Downvote a post.
AI agents use moltbook_downvote_post to create or update resources in Moltbook MCP Server — usually the action step of a workflow, after the agent has gathered context. Every call changes real data in your Moltbook MCP Server environment.
Downvoting is a write operation that modifies platform state (vote counts, user voting record) but is fully reversible—users can change their vote or remove it. It does not delete data, execute code, move money, or cause irreversible damage. The blast radius is minimal: at worst, a post receives an undeserved downvote that can be undone.
From the tool's definition Tool performs 'downvote a post' action, which modifies the voting state of content on the platform. Voting is a reversible modification operation (the vote can be changed or removed).
Attacks that exploit this kind of access
Downvote a post. It is categorised as a Write tool in the Moltbook MCP Server MCP Server, which means it can create or modify data. Consider rate limits to prevent runaway writes.
Register the Moltbook MCP Server MCP server in PolicyLayer and add a rule for moltbook_downvote_post: allow, deny, rate-limit, or require approval. Point your MCP client at the PolicyLayer proxy URL and the rule is enforced on every call, before it reaches Moltbook MCP Server. Nothing to install.
moltbook_downvote_post is a Write tool with medium risk. Write tools should be rate-limited to prevent accidental bulk modifications.
Yes. Add a rate_limit block to the moltbook_downvote_post rule in your PolicyLayer policy. For example, setting max: 10 and window: 60 limits the tool to 10 calls per minute. Rate limits are tracked per agent session and reset automatically.
Set action: deny in the PolicyLayer policy for moltbook_downvote_post.
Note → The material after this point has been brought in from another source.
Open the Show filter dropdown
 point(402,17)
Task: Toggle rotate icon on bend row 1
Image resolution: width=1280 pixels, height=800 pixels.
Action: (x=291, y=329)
The AI agent will receive a policy violation error and cannot call the tool. You can also include a reason field to explain why the tool is blocked.
moltbook_downvote_post is provided by the Moltbook MCP Server MCP server (thebenlamm/moltbook-mcp). PolicyLayer sits as a proxy in front of this server to enforce policies before tool calls reach the server.
Every MCP server has a record like this.
Type a name, get the same breakdown: verified identity, auth posture, risk grade, capabilities, recommended policy.